> **Text passage**:

Midterm Report Cards for This Year's MLB Predictions

Rick Soisson
Most sports fans are familiar with the concept of the pre- or early season prediction article. This sort of piece is run by most major newspapers and sports magazines just before the beginning of a sporting season, and usually concludes with the publication's resident guru (or gurus) looking through that Biblical glass, darkly, and picking both the contestants for the given sport's final battle and the ultimate champion. The effect on readers is curiously mind-numbing, and the more unexpected the penultimate and ultimate picks, the more mind-numbing. For example, before the 2008 baseball season, Sports Illustrated picked the Tigers over the Cubs in the World Series in their annual "baseball preview" issue. Many probably read that and said to themselves, "Wow! Who would've guessed that?" Fewer likely reflected on the fact that, at that point, neither Detroit nor Chicago had won anything at all, that the Cubs were quite unlikely to win anything meaningful, or that SI never really checks back in at the end of the season to report on their prediction "batting average."

Such an article is odd exercise in hubris, a report of off-season player swaps and signings dressed up in a magician's tuxedo - one rabbit trick after another (all the teams are usually placed within their divisions), culminating with The Really Big Rabbit Trick (a rabbit from a thimble, as it were), the prediction of, say, the World Series or Super Bowl Champion.

Unfortunately, as suggested, no one ever seems to keep track of these predictions and what they might say about the experts who write them. Myriad opportunities for comedy, including self-deprecating laughs, are thus lost. Take the example above: In November of '08, somebody at SI could have written, "Seriously, somebody hit us in the head with a two by four in March. Who saw the Phillies and Rays coming?" (They had the Rays finishing fourth in their division, even farther out of the running for the playoffs than they had the Phils.) In '09 after picking the wrong New York team over the Angels as World Series champs, SI threw away an opportunity to declare that "we must've been drinking too much of that Metropolitan Kool-Aid."

Thus, in a modest effort to correct this situation - in other words, to apply some QA analysis to sports predictions - your humble correspondent will produce here a report card on his own (less systematic) baseball predictions made in this cyberspace on May 15th and, after that, one for the folks at Sports Illustrated. The following grades were calculated, fittingly, on Hall of Fame Induction Day, Sunday, July 25th.

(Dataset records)
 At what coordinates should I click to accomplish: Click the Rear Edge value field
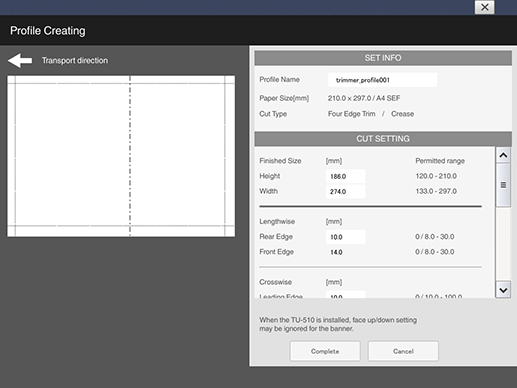(x=346, y=237)
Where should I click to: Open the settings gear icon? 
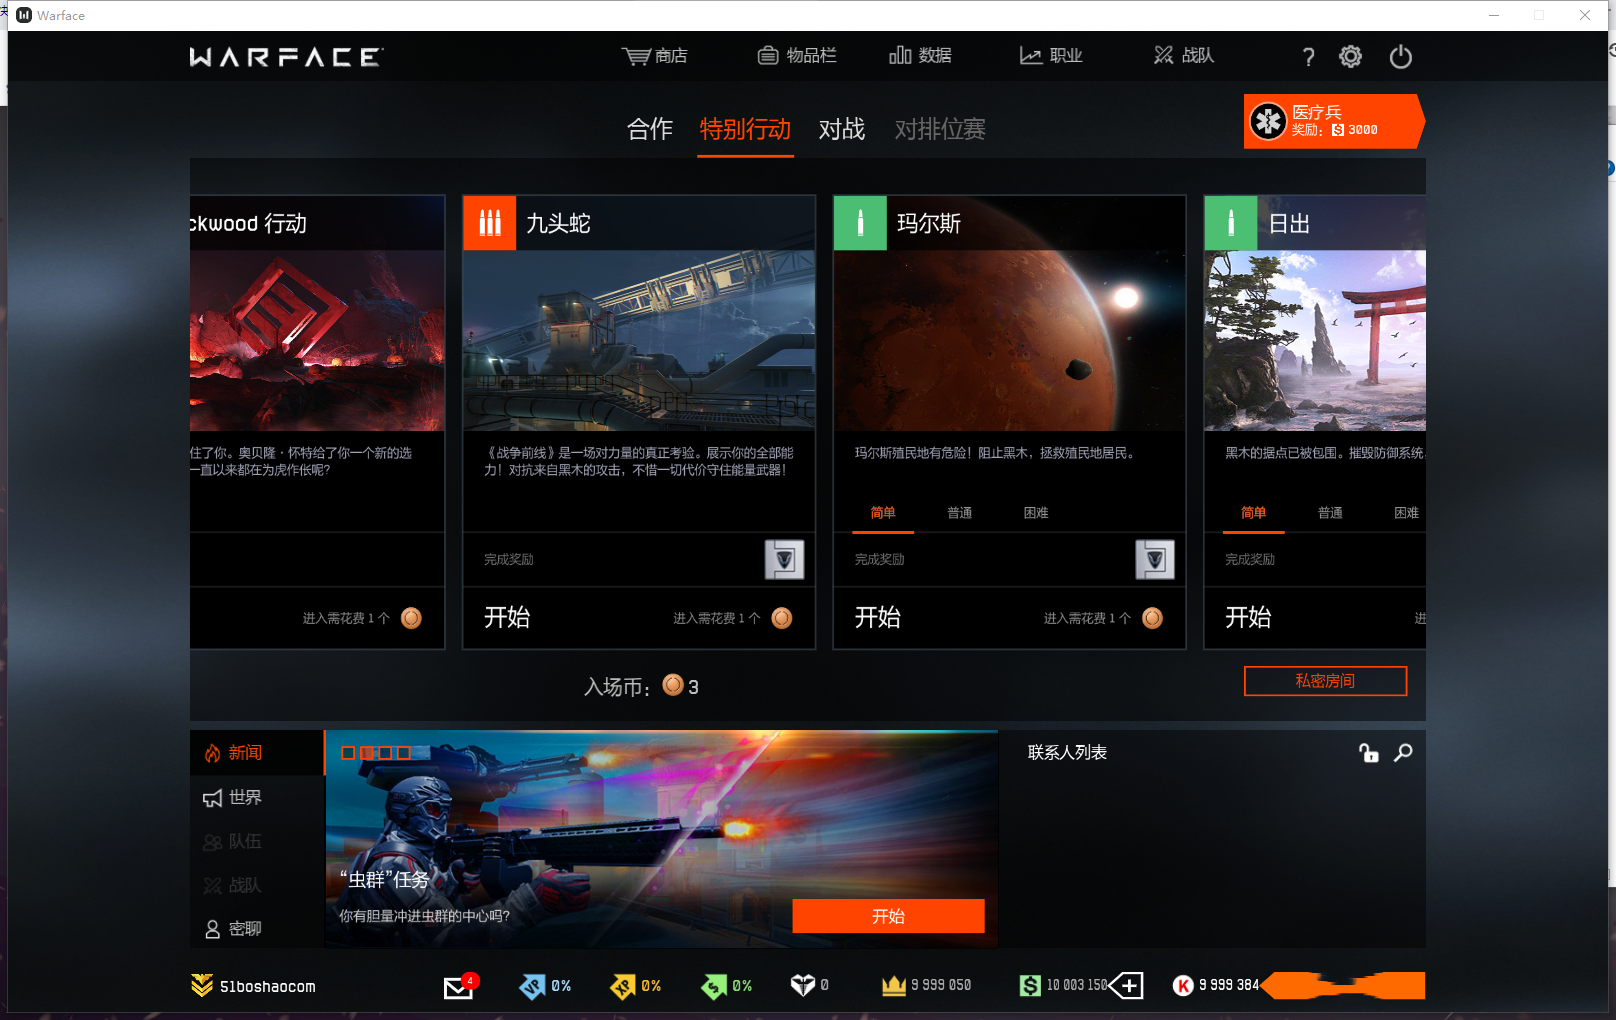[x=1350, y=57]

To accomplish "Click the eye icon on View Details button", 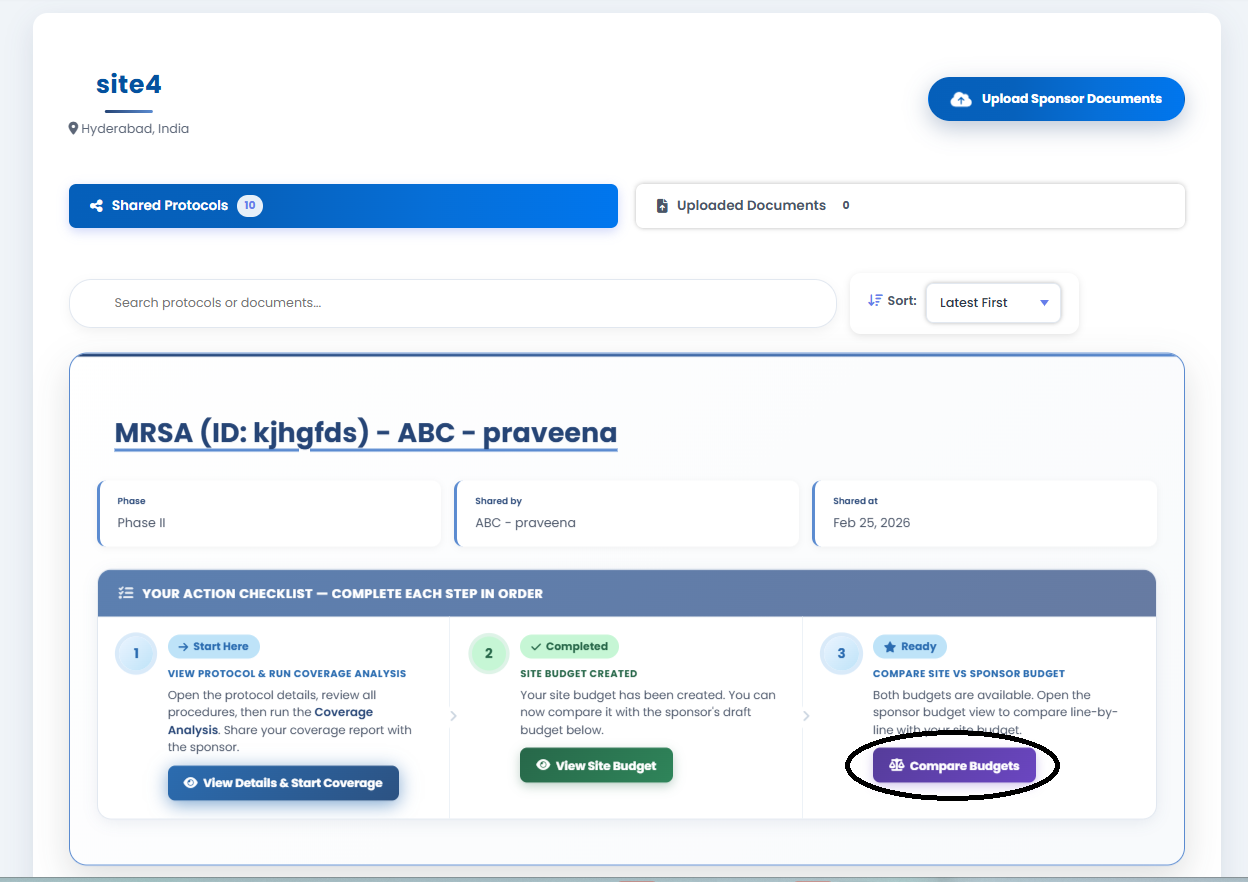I will coord(190,783).
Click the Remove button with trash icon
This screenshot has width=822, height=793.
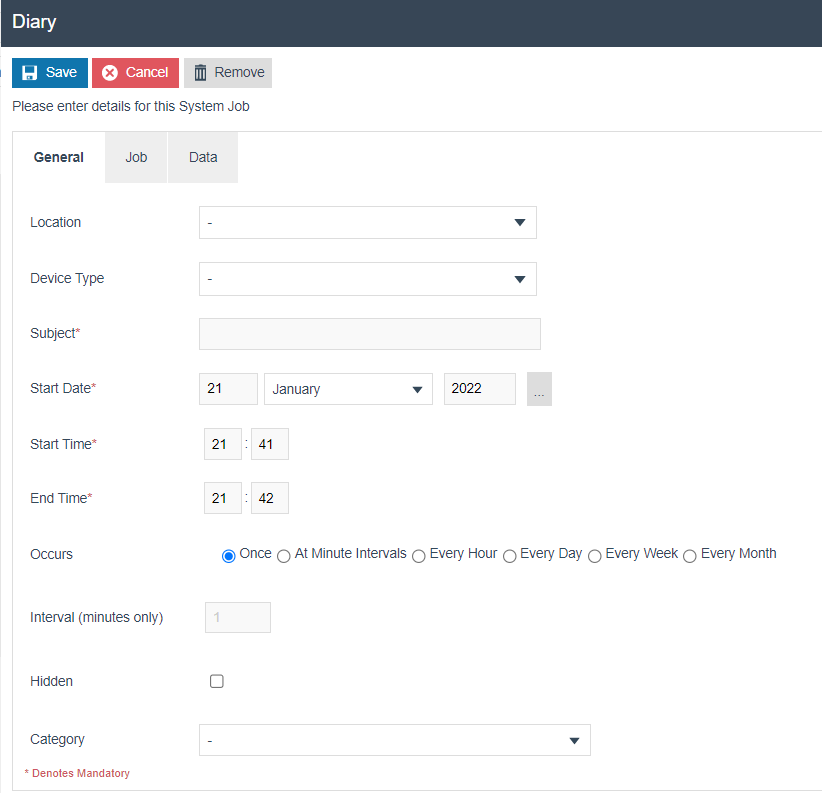[228, 73]
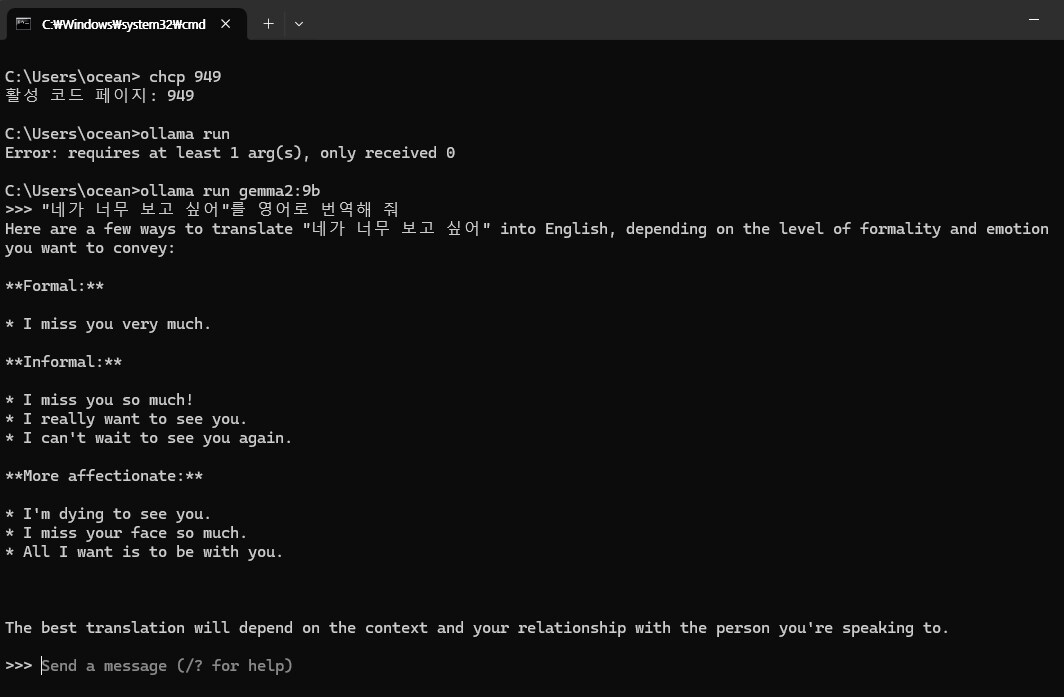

> **Requirements**:
1 – In the article on midterm report cards for MLB predictions, which teams did Sports Illustrated pick to meet in the 2008 World Series, and which did it pick to win?
2 – Write the next part of the article on midterm report cards for MLB predictions, starting after its final sentence.

> **Answers to the exercises**:
1 – Sports Illustrated picked the Tigers to beat the Cubs in the 2008 World Series.

2 –
Prediction 1:"Alex Rodriguez will not hit .300 for the season."Midterm grade: A. As I type this, Rodriguez is caught up in the pursuit of his 600th home run, which baseball historians will automatically discount because he's admitted that he was a steroid user. His batting average was .277 on the day real Hall of Famers were inducted, and he was once seriously considered for the title of "The Greatest Ever," even over Ruth. To borrow from Whittier for the philosophical angle here, "[O]f all the sad words of tongue or pen, the saddest are these: 'It might have been!'" For the strictly statistical angle, it should be observed that because of an everyday player's mathematical base of hundreds of at-bats by mid-season, it is far more difficult to go from .277 to .300 in August than it is in May.

Prediction 2: "Jose Contreras will be the Phillies closer by the end of the season."Midterm grade: C+. On Hall of Fame Sunday Contreras had three saves in four opportunities; nominal Phils closer Brad Lidge had nine in twelve, counting his effort that day. Lidge seems to have returned from the disabled list without a physical hitch as such, and Contreras' ERA has ballooned a bit. This was always an iffy prediction, largely because of Charlie Manuel's loyalty to the closer who won him a World Championship in 2008, but it's still a possibility. Grade "progress" here may indicate why Charlie Manuel is the Phillies manager and I am not. Charlie, however, likely can't answer why Brad Lidge seems to have devolved into a right-handed version of Mitch "Wild Thing" Williams. Williams used to claim that he pitched "like [his] hair [was] on fire." This summer it isn't hard to find Phillies fans who would like to set Lidge's hair on fire.

Prediction 3: "Andre Ethier, who leads all batters with a .392 average, will finish at .311." Midterm grade: A-. This doesn't get an A because it's a no-brainer that anybody hitting .392 in the middle of May will drop off some. Years ago a Sport Illustrated cover announced in seeming astonishment that Lenny Dykstra was hitting .400 in June. In fact, maybe this prediction deserves only a B or B+ because, in the third week of July, Ethier fell into a horrid slump and was hitting "only" .300. I'll bet he climbs that eleven-point hill by the season's end, however. He can hit, but the bottom line is that Ted Williams is dead.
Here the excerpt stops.